BMI sued the restaurant and its owners Roy E. Barr and his son Phillip Barr, after warning the restaurant multiple times to obtain a license for the music. Phillip Barr was dropped from the lawsuit after he declared bankruptcy but Roy Barr, who owns 95% o the restaurant, fought the case claiming that he was unaware of the infringement as his son was the one who managed the location.
However, the lower court found on a summary judgment that Roy Barr was vicariously liable for the copyright infringement and, in a 3-0 ruling, the appeals court upheld that verdict.

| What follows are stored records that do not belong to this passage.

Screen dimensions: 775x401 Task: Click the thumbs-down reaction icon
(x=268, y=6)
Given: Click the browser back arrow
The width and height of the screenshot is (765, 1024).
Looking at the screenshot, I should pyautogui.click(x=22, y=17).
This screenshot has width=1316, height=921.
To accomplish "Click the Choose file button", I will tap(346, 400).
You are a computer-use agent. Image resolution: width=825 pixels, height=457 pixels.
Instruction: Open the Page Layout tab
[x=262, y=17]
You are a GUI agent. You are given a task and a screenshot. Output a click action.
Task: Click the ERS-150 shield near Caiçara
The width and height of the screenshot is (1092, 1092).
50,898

According the appellate court judges, the actions of Roy Barr meet the standards of vicarious liability set forth in the Grokster case and that his ignorance about the infringement does not blunt liability as the law was meant to encourage owners to police their establishments for infringement.
Next up today, Ed Christman at Billboard reports that The National Music Publishers’ Association (NMPA) has released a report estimating that U.S. music publishing earns some $2.2 billion in revenue in the past year. However, the organization estimates that roughly $2.3 billion in revenue is missed out due to what it considers outdated laws.

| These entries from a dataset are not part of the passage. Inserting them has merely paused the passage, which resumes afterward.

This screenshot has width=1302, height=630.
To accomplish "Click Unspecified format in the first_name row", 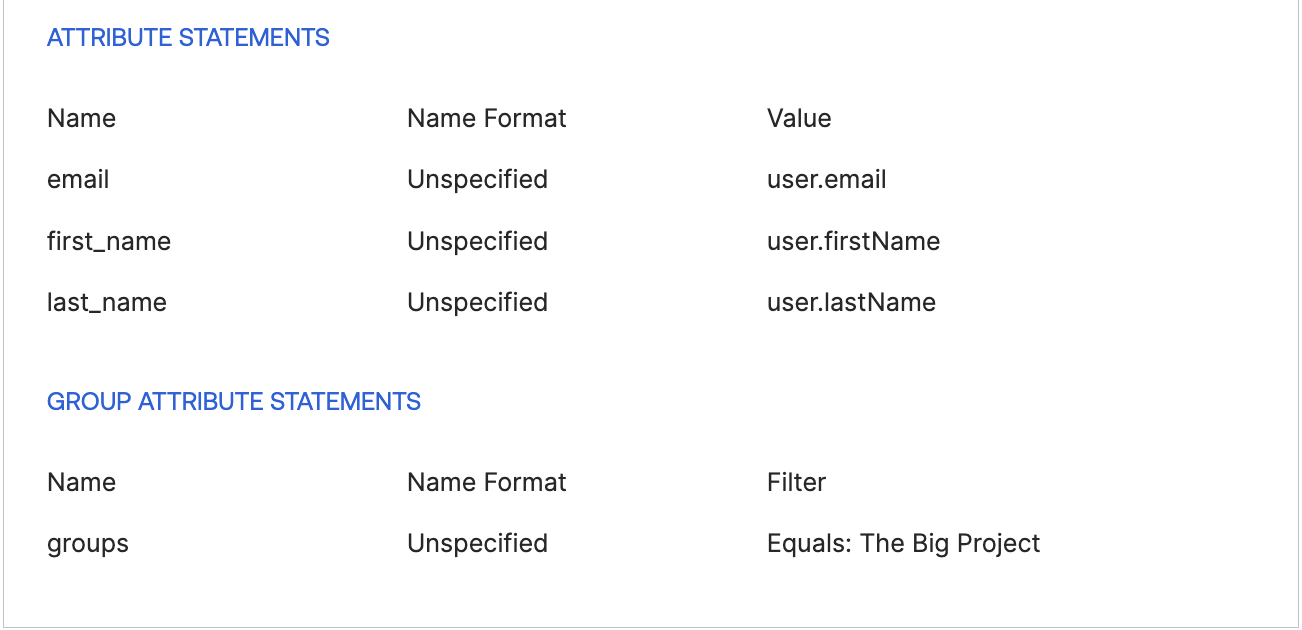I will (x=477, y=242).
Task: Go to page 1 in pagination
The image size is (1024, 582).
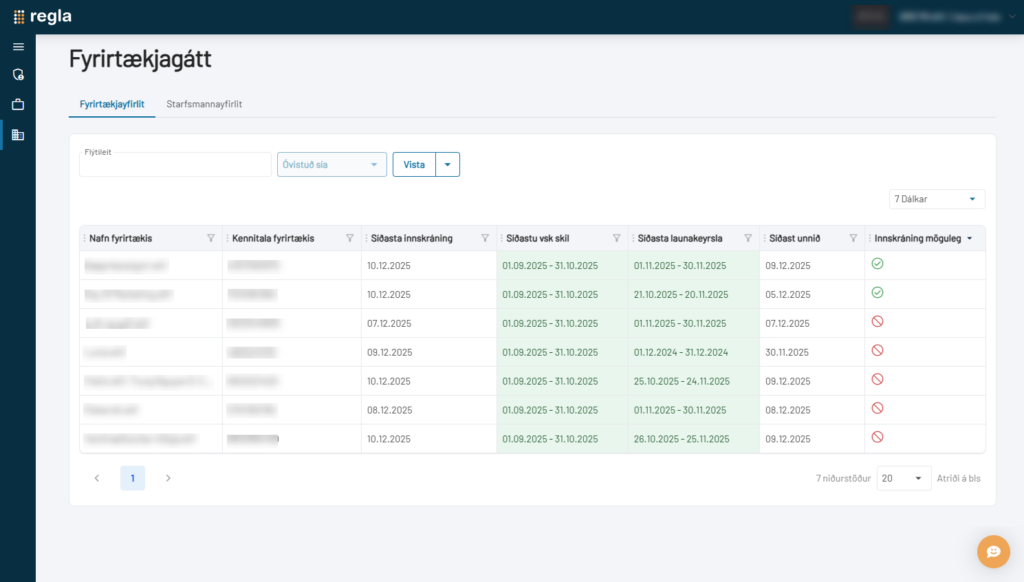Action: click(132, 478)
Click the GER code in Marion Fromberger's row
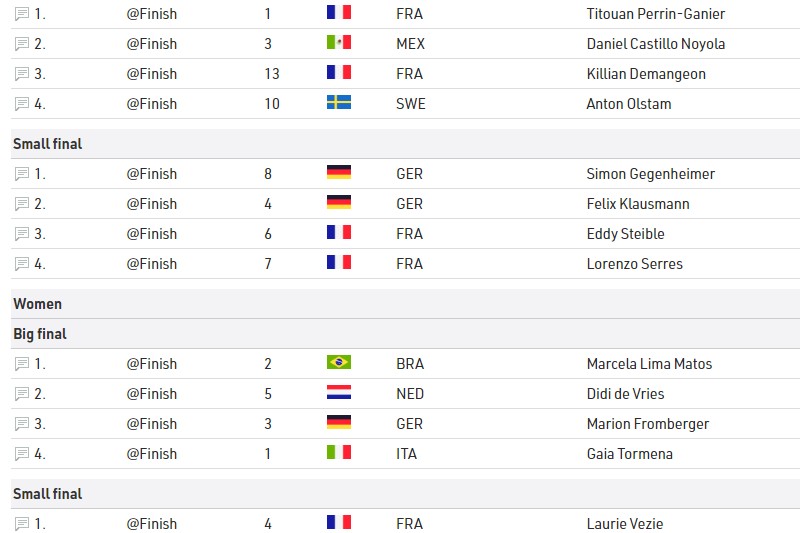800x533 pixels. tap(409, 424)
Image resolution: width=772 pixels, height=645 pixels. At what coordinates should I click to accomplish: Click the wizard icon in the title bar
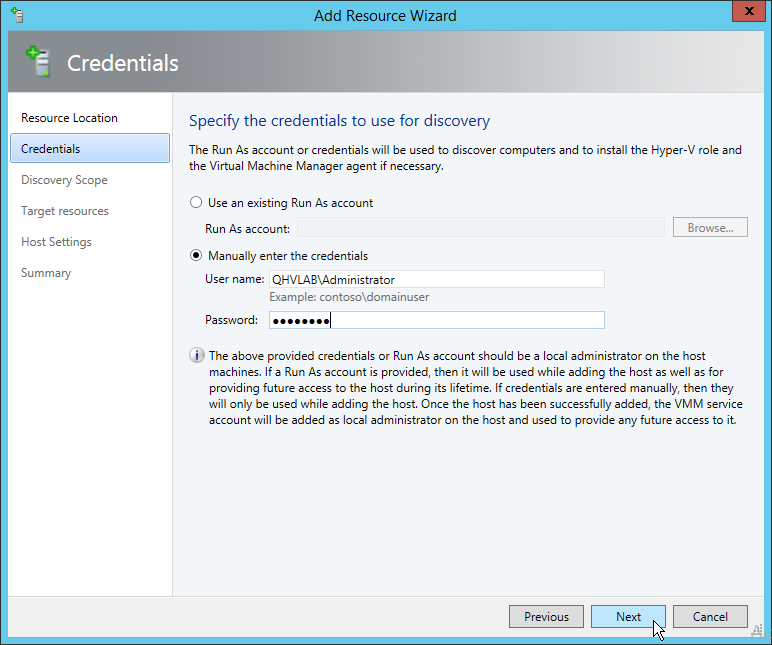coord(17,15)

The NMPA reached the latter calculation by by looking at direct deals that publishers had cut with iTunes Radio and Pandora before the rate court ruled that publishers can’t singularly pull out their digital rights without pulling out completely from performing rights organizations.

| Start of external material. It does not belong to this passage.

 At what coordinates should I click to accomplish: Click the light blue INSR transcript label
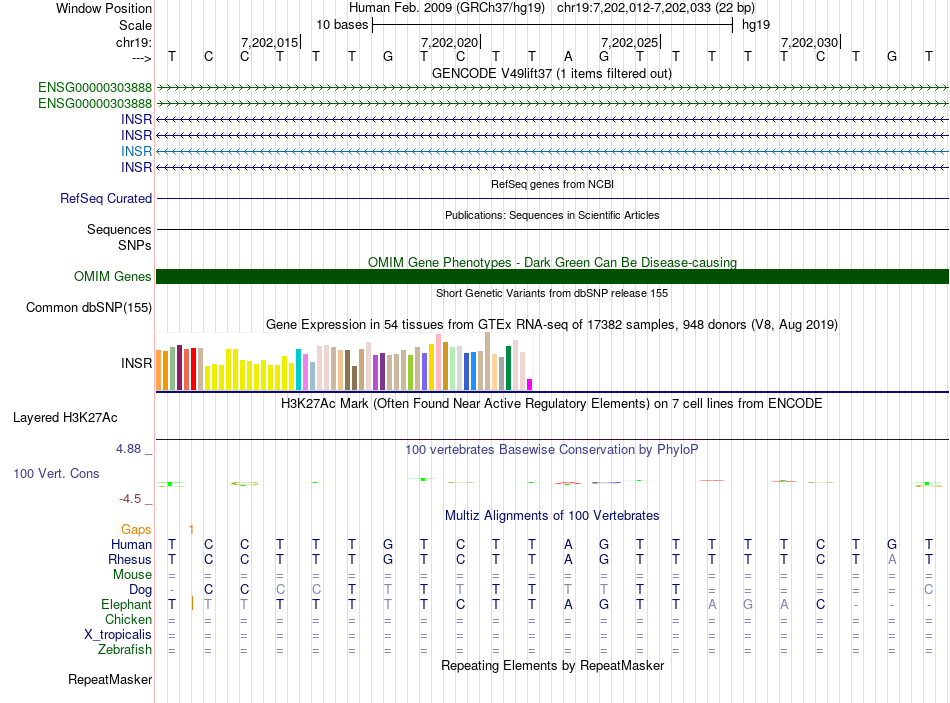136,151
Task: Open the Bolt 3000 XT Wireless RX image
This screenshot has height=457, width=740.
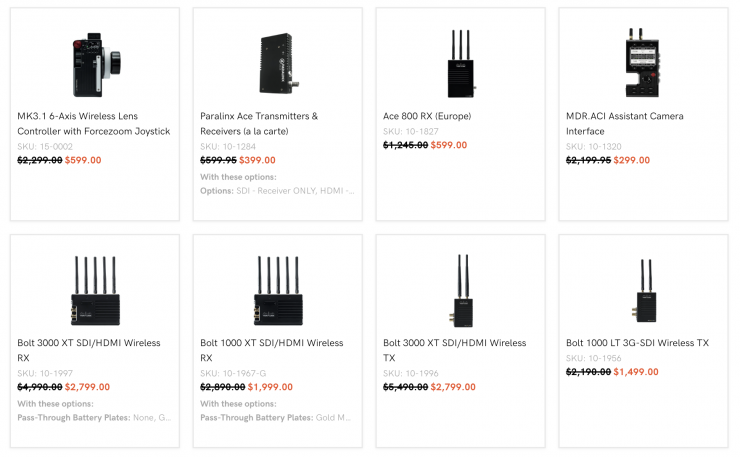Action: click(94, 288)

The NMPA also claims that performance licensing accounts for 52% of the U.S. publishing revenue, mechanical licensing 23% and synch licensing 20%.
Finally today, Andy at Torrentfreak writes that Dilandau, a popular music download site that has seen more DMCA notices filed against it with Google than any other music-oriented site, has had its French servers seized and may be soon losing its .eu domain.
Dilandau was formerly a music search engine that gave users easy access to MP3s. However, several weeks ago the site’s severs, located in France, were reportedly seized and when the site returned its .eu domain redirected to a .la domain and, rather thank linking to MP3 downloads, the site was directing searchers to YouTube videos for the artists.
Torrentfreak also noticed that the registration for the .eu domain is listed as being “on hold” pending legal action, meaning it may soon lose the domain. The operators of the site are reportedly based in Spain but hosted the site in France before moving it to its current home in Germany.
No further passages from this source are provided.